Among the publicly-reported incidents
- In August two people were arrested after a data breach at Quebec’s tax collection agency affecting 23,000 past and present employees at Revenu Québec. Most of the data were names and social insurance numbers. The province said an internal investigation showed the data wasn’t used for malicious purposes or sold to third parties;
- Public and private sector organizations were victims of ransomware. The city of Stratford, Ont., acknowledged paying the equivalent of $75,000 in bitcoin following an attack in April. Toronto’s Michael Garron Hospital was another victim, as were the government of Nunavut and the city of Woodstock, Ont.
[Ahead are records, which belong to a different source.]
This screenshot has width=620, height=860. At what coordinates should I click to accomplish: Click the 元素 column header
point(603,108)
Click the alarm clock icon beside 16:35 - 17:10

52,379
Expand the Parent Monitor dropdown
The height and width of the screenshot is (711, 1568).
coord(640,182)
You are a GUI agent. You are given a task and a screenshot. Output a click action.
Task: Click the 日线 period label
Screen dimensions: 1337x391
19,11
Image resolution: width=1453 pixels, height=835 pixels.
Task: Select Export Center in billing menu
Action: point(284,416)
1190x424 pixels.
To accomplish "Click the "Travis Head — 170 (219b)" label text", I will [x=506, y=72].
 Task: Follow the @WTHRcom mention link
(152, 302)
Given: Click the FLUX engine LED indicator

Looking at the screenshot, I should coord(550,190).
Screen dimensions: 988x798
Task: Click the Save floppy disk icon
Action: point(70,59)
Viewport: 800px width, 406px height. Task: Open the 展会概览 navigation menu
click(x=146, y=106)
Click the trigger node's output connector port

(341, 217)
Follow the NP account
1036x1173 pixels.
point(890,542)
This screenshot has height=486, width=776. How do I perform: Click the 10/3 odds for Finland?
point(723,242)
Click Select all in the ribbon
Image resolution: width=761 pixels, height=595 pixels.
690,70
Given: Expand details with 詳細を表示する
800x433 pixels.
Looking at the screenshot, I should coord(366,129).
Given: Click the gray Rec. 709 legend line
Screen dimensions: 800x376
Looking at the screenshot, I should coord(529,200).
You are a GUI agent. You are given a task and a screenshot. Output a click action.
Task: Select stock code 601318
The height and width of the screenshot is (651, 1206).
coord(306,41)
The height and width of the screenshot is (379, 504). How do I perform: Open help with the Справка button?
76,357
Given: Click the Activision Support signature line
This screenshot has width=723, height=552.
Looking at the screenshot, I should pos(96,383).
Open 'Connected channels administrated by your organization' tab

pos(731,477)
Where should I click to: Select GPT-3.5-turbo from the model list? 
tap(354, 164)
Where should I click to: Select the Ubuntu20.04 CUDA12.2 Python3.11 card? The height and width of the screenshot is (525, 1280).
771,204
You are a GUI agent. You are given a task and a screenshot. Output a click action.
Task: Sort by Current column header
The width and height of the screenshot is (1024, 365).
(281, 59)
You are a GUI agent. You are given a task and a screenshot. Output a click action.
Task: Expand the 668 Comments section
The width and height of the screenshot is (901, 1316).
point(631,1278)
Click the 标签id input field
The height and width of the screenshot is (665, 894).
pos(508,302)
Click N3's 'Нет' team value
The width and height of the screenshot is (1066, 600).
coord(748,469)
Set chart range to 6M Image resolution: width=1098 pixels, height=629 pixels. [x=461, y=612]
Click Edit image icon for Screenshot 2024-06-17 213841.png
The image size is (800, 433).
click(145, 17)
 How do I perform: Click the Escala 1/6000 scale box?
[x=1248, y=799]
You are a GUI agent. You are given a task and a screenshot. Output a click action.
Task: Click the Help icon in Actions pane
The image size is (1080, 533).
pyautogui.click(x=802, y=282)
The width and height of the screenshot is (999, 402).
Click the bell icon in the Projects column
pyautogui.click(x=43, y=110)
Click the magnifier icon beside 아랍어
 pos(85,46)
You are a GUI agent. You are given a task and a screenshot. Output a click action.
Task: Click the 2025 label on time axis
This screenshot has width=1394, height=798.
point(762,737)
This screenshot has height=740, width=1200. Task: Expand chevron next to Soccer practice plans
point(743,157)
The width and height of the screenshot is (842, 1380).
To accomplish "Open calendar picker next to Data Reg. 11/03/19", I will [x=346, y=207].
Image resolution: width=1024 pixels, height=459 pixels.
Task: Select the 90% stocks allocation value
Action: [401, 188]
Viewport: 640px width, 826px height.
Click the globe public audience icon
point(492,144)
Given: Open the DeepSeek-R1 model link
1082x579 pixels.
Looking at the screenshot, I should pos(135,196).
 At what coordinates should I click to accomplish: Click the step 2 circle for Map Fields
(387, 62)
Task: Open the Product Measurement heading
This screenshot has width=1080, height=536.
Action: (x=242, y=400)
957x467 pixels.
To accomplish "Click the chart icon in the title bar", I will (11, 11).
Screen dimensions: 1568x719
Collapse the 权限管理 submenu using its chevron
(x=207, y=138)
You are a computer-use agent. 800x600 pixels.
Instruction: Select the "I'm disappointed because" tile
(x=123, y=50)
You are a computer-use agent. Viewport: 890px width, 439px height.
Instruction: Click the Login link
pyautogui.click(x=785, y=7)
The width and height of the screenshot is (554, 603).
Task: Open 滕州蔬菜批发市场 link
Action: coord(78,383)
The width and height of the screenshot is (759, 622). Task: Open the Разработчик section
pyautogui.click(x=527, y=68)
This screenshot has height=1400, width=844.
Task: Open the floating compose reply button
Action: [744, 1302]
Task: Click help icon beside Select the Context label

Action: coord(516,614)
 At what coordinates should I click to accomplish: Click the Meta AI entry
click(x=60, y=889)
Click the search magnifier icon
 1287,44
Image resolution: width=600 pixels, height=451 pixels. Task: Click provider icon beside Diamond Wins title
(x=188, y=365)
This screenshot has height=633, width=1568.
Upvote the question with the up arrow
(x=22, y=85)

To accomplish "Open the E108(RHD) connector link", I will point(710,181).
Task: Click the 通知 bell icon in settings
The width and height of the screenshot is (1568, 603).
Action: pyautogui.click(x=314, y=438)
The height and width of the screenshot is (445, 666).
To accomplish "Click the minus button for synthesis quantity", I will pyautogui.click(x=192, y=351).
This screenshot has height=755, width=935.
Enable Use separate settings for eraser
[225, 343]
- Proof of the alarming new trend of ransomware being combined with data-stealing capability was evident when a Manitoba-based insurance company acknowledgedit was hit by ransomware by a gang that threatened to release customer information unless it was paid;
- Organizations were also stung business email compromise scams, where an employee is convinced to change the bank account to where the money for invoices is usually sent. In August the city of Saskatoon admitted it was victimized for just over $1 million. In May the city of Burlington, Ont. acknowledged it was hit the same way; In November, Waterloo Brewing, an Ontario maker of beers, said a staffer wired $2.1 million to a supposed creditor’s account. Organizations must have business controls over verifying requested changes in payment procedure to prevent this from happening;
- The University of Ottawa’s online student news site was temporarily stripped of copy after the site was hacked;
- Attacks through suppliers were responsible for many incidents. Freedom Mobile blamed a third party for hosting an unprotected database with personal and credit card information on thousands of the wireless carrier’s subscribers on the Internet. TransUnion Canada said attackers compromised a Winnipeg leasing company to get access to personal information on some 37,000 Canadians held by the credit reporting agency; Verizon’s annual Data Breach Investigations Reporton thousands of incidents around the world, noted that 21 per cent of data breaches are caused by errors, either by employees or third parties;
- Questions were raised about the dealings of some organizations with suppliers. In December the city of Hamilton, Ont., notified residents of a potential disclosure of their personal information through Alectra Utilities, which provides water billing service for the municipality. According to a news report an India-based subcontractor to Alectra had access to customer data it held, and there may have been other subcontractors whose staff could also see personal data. The incident raised questions of consent;
- Nova Scotia’s privacy commissioner blamed the government for not doing enough security testing before making a new provincial Freedom of Information website live, allowing two people to hack the site in 2018 and make off with 7,000 documents including personal information of 740 people;
- Think small businesses won’t be attacked? Consider our report on a Halifax vegan restaurant whose Facebook page was defaced.
Among other newsworthy events in 2019
- The U.S. increased pressure on Canada not to allow Canadian wireless carriers to buy wireless network equipment from Chinese manufacturer Huawei for security reasons. A decision will likely be tied to the outcome of a Vancouver extradition hearing for Huawei’s CFO and the detention by China of two Canadians;
- A Bank of Canada executive was among many experts urging organizations to collaborate more on cyber best practices and threat information. In a related move the Canadian Cyber Threat Exchange (CCTX) lowered fees for public sector agencies;
- To help improve the security maturity of small and medium-sized businesses the federal government launched a cyber certification program. The hope is it will also increase public confidence in Canadian firms selling products online.
Dubrovsky sees some complacency in the attitude of Canadians and organizations. “We’re just accepting this is a risk,” as a result of the almost daily stories of breaches. “Unfortunately I don’t think there’s enough being done, still” by IT departments. “We don’t understand the threat actors are also ramping up both the damage they’re causing and the monetary demands.”